Denoising Markov Models Generalize Diffusion Through Reverse-Time Generators

Yinuo RenMicrosoft ResearchTuesday, May 26, 202615 min read

Stanford Ph.D. candidate Yinuo Ren argues that diffusion, discrete diffusion, and broader jump-based generative models can be treated as instances of the same problem: choose a forward Markov process that carries data toward a simple reference law, then learn its reverse-time generator. His framework gives conditions under which that reverse generator is explicit up to unknown densities and turns the resulting approximation problem into a path-space KL objective via Doob’s h-transform. The payoff, Ren says, is a principled way to design denoising models beyond Gaussian diffusion, including discrete and Lévy-type dynamics.

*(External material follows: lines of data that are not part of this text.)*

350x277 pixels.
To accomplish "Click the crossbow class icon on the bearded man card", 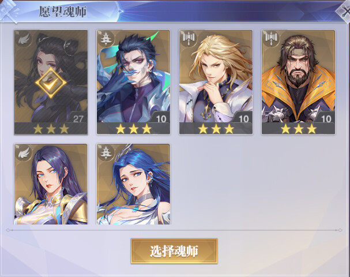I will tap(271, 39).
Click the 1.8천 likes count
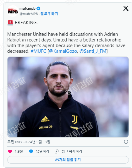The image size is (132, 168). (19, 151)
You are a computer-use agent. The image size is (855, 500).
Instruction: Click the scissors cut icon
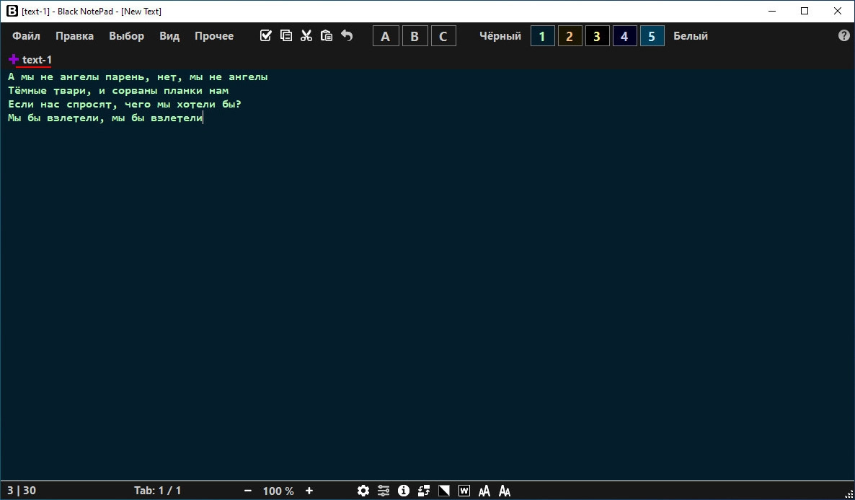[306, 36]
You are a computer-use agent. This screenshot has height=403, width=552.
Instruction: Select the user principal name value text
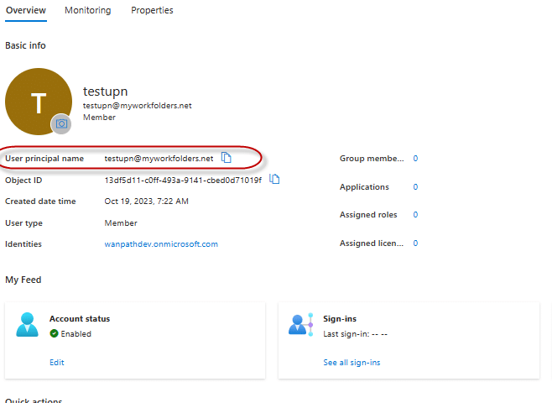(x=159, y=159)
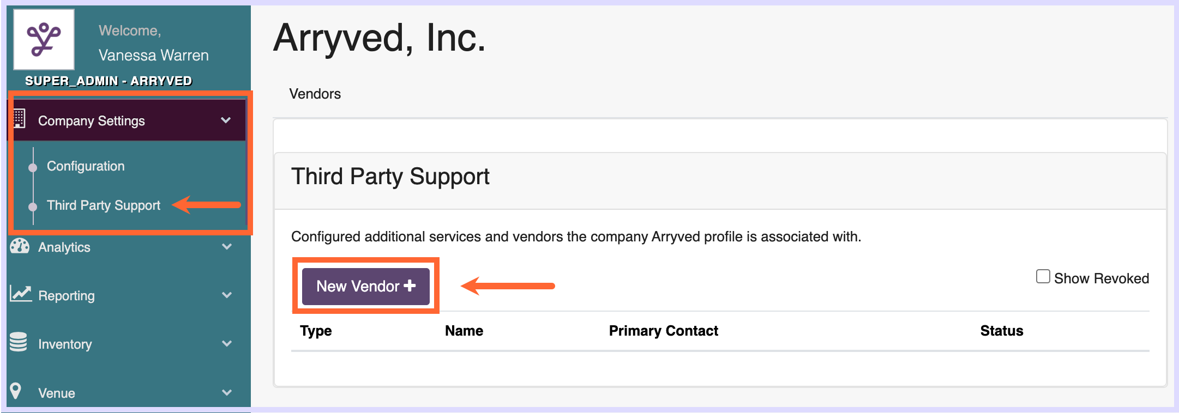Screen dimensions: 1179x413
Task: Click the Primary Contact column header
Action: coord(663,331)
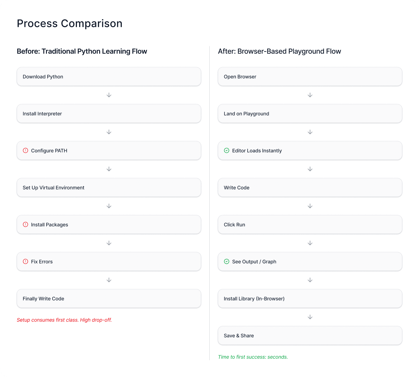The image size is (419, 377).
Task: Click the arrow above Save & Share
Action: click(x=310, y=317)
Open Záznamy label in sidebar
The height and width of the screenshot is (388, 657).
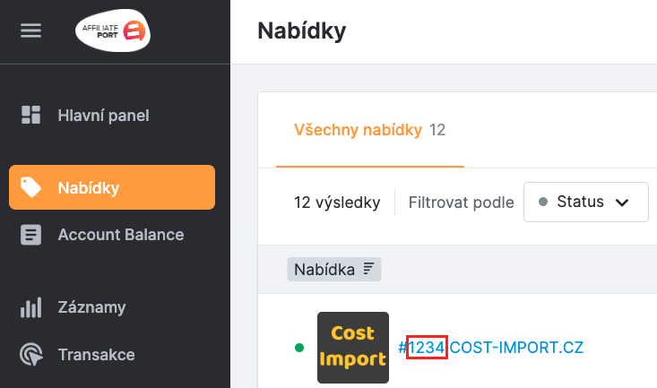(x=91, y=307)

The common structure is a Markov path run backward

Yinuo Ren frames diffusion-based generative modeling as a problem of designing a Markovian probability path from data to an easy reference law, then learning how to run that path backward. In the familiar continuous case, the forward process moves data toward a simple reference distribution such as a Gaussian; the reverse-time process moves samples from the reference distribution back toward the data distribution. The learned object is usually the score, the gradient of the log intermediate density.

Ren’s broader motivation also includes stochastic interpolants and flow matching, which he presents as evidence that generative models can learn along prescribed probability paths. His proposed framework is narrower and more specific: choose a forward Markov process that sends the data law toward a simple reference law, ensure the process can be simulated explicitly, and train the reverse process with a tractable loss. In continuous diffusion, that forward process is an SDE on Euclidean space. In discrete diffusion, it is more naturally a continuous-time Markov chain with jumps on a finite state space. For applications involving multimodal data, scientific data, geometric constraints, or hard constraints, Ren argues that the natural object to study is not “diffusion” narrowly understood, but a general Markov process.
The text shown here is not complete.